> _Short problem A_
Rewrite the records from the line with "Switch to the 其他广告 tab" up to and including the line with "coord(106,32)", replacing "tab" with "pane" and leaving everything else unchanged.

> _Excerpted passage_

No one wants to deal with 4000 lines of preprocessed source code if there is a better alternative, so I wrote a creduce script to find what some fairly minimal source code to trigger the bug would look like. It turns out that the problem can be reproduced in a rather tiny way: fn1() { __asm__(“” ::”r”(0), “i”(0 * 0)); }

This is a one-line file of C source code which uses inline assembly.

An acquaintance of mine asked for a detailed writeup, so here it is, in full detail, from narrowing down the problematic compiler flag combination onwards. If you are curious to see how to narrow down a bug like this by example, read on; otherwise, please skip the rest of this post.

> _Supplied data_
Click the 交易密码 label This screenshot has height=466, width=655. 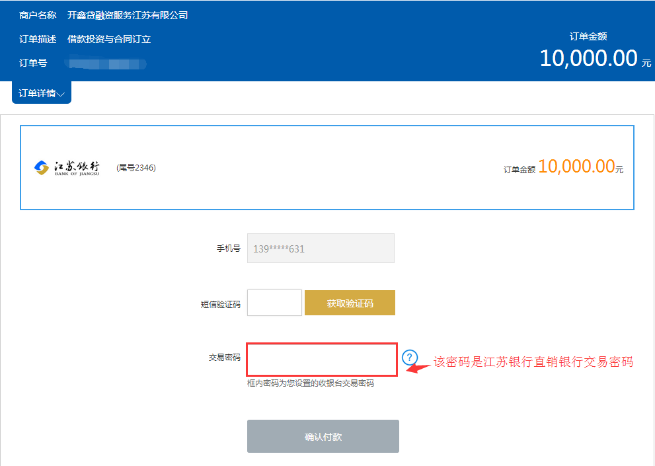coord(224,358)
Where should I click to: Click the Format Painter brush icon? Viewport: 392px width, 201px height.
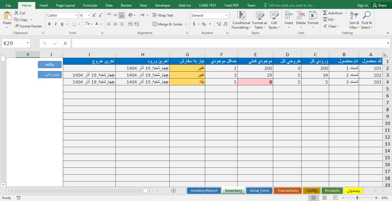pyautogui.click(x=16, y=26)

---

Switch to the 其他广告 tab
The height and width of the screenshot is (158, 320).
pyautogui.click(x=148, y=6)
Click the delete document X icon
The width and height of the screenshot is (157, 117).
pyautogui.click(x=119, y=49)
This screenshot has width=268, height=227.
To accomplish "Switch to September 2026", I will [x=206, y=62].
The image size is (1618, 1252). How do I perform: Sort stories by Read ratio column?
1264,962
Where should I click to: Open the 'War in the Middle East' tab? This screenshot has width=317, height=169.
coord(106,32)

---

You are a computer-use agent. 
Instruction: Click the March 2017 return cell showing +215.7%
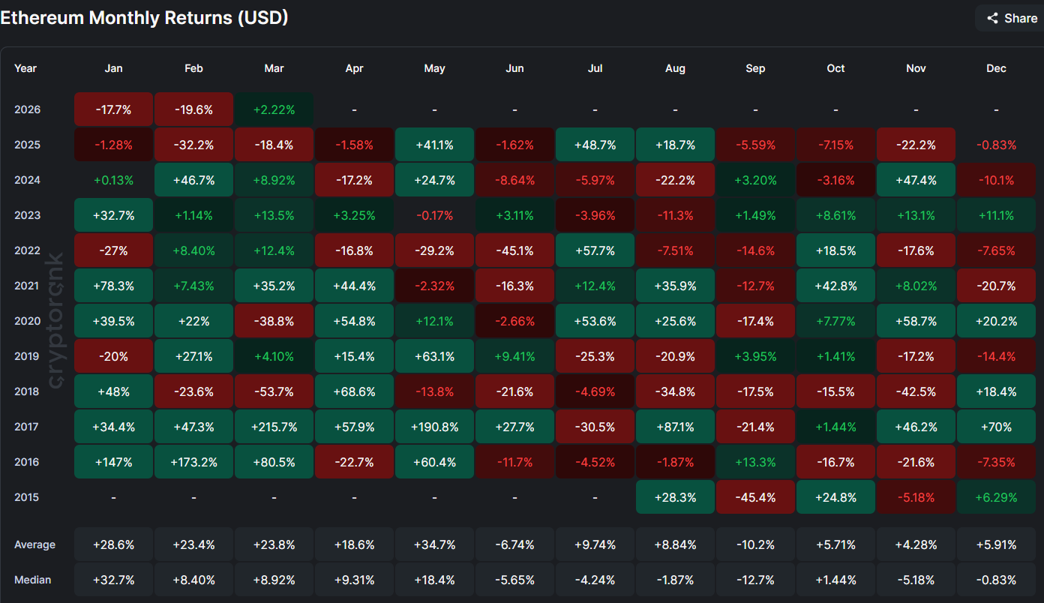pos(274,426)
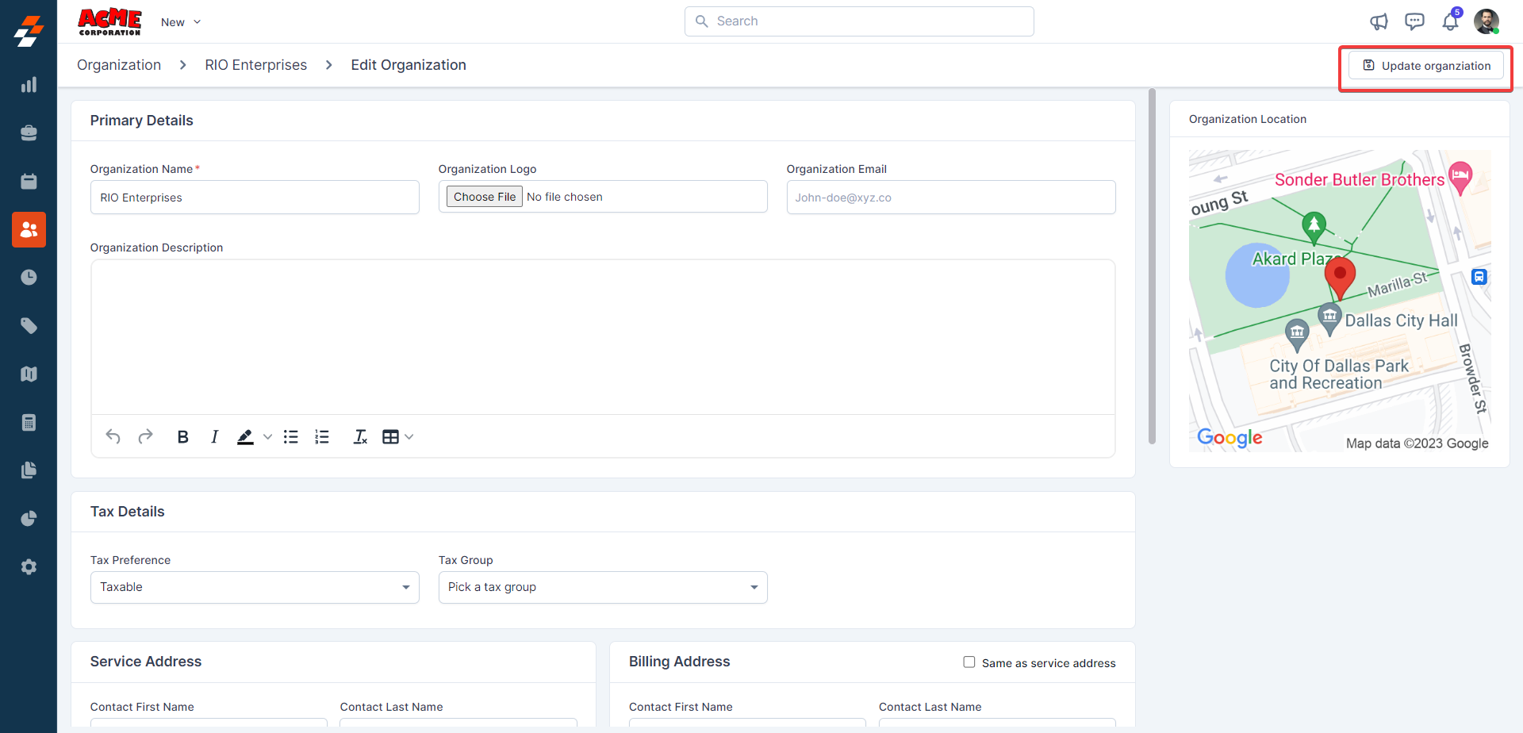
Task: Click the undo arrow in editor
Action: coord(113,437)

> _Short problem B_
According to the excerpt on the compiler bug, why was a creduce script written?

> _Task solution A_
Switch to the 其他广告 pane
The height and width of the screenshot is (158, 320).
pyautogui.click(x=148, y=6)
Click the delete document X icon
The width and height of the screenshot is (157, 117).
pyautogui.click(x=119, y=49)
This screenshot has width=268, height=227.
To accomplish "Switch to September 2026", I will [x=206, y=62].
The image size is (1618, 1252). How do I perform: Sort stories by Read ratio column?
1264,962
Where should I click to: Open the 'War in the Middle East' pane? This screenshot has width=317, height=169.
coord(106,32)

> _Task solution B_
No one wants to deal with 4000 lines of preprocessed source code if there is a better alternative. The script was meant to find fairly minimal source code that triggers the bug.